Decide whether each of the following statements agrees with the curriculum overview below, answering yes or no and quoting the deciding words of the text exactly: (a) under Speaking, pupils are to sustain conversation and give reasons for their views or choices; (b) under Word structure and spelling, pupils are to spell low frequency words; (c) under Engaging and responding to texts, pupils are to debate moral dilemmas portrayed in texts.

══ TEXT TO READ

Curriculm Overview

Literacy

Speaking

  • Choose and prepare poems or stories for performance, identifying appropriate expression, tone, volume and use of voices and other sounds.
  • Explain process or present information, ensuring that items are clearly sequenced, relevant details are included and accounts are ended effectively.
  • Sustain conversation, explain or give reasons for their views or choices.
  • Develop and use specific vocabulary in different contexts.

Word structure and spelling 

  • Spell high and medium frequency words.
  • To begin to recognise a range of prefixes and suffixes.

Understanding and interpreting texts 

  • Identify and make notes of the main points of section(s) of text.
  • Infer characters' feelings in fiction and the consequences in logical explanations.
  • Identify how different texts are organised, including reference texts, magazines and leaflets and on paper.
  • Explore how different texts appeal to readers using varied sentence structures and descriptive language.

Engaging and responding to texts 

  • Share and compare reasons for reading preferences, and in the process extending the range of books read.
  • Empathise with characters and debate moral dilemmas portrayed in texts.

════
══ LISTED ENTRIES

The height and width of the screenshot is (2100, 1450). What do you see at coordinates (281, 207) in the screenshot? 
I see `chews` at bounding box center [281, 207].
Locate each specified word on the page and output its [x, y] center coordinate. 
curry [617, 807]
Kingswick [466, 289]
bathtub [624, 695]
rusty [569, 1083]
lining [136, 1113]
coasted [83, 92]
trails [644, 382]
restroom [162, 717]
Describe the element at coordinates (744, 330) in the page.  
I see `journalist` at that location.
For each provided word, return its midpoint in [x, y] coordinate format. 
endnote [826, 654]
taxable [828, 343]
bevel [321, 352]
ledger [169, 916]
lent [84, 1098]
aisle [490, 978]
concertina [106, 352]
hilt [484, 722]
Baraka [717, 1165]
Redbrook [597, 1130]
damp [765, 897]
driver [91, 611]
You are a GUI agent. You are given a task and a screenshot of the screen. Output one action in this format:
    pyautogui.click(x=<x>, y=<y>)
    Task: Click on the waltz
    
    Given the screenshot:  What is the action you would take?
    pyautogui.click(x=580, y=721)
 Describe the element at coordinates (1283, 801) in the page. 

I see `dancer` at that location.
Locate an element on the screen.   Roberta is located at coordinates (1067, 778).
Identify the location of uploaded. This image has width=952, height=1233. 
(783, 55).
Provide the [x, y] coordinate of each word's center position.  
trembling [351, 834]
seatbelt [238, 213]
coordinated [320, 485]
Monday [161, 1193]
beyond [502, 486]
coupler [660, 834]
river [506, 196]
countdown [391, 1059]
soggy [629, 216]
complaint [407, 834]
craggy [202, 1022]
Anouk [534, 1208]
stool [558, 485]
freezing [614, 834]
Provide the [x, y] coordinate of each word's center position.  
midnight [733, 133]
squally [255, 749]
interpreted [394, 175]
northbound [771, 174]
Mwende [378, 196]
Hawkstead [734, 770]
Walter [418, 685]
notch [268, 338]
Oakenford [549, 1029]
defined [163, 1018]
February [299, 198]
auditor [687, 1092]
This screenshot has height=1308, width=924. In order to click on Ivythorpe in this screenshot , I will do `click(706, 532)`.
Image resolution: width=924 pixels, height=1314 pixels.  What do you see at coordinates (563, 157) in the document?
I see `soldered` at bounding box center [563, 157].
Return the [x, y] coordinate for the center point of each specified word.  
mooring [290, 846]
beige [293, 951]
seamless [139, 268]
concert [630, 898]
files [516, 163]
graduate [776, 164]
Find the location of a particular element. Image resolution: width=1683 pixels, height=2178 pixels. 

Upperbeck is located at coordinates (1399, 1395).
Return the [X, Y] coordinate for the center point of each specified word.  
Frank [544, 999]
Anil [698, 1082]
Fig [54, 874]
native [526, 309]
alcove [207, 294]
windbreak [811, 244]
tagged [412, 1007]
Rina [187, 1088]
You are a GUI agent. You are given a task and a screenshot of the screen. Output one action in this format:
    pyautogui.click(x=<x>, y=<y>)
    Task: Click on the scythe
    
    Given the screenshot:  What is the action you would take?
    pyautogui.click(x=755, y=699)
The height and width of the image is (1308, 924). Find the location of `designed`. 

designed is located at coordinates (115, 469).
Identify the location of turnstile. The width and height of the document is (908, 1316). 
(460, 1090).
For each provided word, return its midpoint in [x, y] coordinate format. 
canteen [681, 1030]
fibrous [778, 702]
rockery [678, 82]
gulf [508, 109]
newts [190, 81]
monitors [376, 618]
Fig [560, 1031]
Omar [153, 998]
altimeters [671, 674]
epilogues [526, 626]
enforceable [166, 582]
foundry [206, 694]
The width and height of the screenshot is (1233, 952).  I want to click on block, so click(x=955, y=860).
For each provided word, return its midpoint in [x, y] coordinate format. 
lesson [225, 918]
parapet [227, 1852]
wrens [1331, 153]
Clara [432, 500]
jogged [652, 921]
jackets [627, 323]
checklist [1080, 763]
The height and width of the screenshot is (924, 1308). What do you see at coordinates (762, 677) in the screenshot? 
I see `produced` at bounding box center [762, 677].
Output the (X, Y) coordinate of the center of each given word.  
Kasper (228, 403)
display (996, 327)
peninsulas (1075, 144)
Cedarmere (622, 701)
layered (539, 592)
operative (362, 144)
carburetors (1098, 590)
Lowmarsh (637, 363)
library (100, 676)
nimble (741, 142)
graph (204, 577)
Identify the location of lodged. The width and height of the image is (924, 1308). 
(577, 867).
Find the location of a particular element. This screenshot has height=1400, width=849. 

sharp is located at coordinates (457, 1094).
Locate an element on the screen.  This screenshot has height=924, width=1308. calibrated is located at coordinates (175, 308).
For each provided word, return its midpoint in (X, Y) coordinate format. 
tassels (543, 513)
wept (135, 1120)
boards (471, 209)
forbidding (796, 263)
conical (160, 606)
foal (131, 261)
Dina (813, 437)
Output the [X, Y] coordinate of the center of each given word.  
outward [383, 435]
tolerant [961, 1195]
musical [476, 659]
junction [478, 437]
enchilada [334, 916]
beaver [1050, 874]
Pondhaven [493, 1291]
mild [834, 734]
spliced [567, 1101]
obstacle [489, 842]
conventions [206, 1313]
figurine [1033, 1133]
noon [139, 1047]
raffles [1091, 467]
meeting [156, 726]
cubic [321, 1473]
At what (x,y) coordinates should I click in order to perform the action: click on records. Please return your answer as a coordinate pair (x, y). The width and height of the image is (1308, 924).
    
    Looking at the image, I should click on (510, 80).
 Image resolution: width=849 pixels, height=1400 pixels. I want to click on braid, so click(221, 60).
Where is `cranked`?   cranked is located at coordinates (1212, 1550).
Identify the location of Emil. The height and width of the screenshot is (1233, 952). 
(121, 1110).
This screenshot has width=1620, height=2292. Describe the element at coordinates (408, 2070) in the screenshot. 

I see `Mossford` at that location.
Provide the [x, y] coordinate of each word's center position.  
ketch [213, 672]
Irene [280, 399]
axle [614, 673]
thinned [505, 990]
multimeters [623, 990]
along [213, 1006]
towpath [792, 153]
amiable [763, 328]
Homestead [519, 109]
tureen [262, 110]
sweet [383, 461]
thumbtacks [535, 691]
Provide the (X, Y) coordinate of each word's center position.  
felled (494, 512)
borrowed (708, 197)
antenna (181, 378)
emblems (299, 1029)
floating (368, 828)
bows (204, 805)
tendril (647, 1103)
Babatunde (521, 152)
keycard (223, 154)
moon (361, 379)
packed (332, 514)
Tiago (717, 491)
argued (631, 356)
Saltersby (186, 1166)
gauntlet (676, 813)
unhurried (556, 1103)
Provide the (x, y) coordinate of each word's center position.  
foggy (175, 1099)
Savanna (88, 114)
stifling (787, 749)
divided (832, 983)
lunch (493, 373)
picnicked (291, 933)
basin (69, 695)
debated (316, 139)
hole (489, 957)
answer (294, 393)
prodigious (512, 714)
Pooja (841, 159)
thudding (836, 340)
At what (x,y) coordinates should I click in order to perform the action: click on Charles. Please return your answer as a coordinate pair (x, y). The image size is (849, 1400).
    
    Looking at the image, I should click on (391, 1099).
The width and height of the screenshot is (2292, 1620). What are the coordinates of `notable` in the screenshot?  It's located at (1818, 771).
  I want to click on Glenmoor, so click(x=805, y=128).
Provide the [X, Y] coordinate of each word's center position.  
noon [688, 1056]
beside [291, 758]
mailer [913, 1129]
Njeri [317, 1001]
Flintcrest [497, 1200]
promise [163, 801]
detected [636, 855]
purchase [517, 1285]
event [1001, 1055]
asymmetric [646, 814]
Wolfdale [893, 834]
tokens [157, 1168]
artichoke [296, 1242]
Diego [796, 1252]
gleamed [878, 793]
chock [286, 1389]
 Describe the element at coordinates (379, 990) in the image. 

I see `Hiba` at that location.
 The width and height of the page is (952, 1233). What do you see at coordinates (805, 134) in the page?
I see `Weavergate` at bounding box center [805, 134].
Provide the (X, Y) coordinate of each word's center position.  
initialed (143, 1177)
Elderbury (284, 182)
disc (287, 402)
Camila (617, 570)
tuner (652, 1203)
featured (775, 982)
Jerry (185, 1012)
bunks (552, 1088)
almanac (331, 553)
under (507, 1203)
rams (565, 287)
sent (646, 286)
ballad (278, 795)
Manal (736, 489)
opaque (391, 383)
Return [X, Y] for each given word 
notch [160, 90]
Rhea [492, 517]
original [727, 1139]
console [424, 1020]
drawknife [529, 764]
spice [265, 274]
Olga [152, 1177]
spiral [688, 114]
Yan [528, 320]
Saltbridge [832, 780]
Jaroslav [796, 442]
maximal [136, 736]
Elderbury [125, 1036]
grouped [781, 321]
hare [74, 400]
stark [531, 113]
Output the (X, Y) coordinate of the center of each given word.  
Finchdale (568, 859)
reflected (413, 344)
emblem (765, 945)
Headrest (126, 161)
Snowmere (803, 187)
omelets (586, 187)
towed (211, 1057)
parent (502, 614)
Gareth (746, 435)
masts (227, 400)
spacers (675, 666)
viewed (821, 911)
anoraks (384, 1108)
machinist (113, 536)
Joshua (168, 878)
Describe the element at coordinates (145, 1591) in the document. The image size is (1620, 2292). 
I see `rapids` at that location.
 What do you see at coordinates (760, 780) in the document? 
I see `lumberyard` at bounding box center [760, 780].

════

### [RIGHT ANSWER]
(a) Yes: "Sustain conversation, explain or give reasons for their views or choices."
(b) No: "Spell high and medium frequency words."
(c) Yes: "Empathise with characters and debate moral dilemmas portrayed in texts."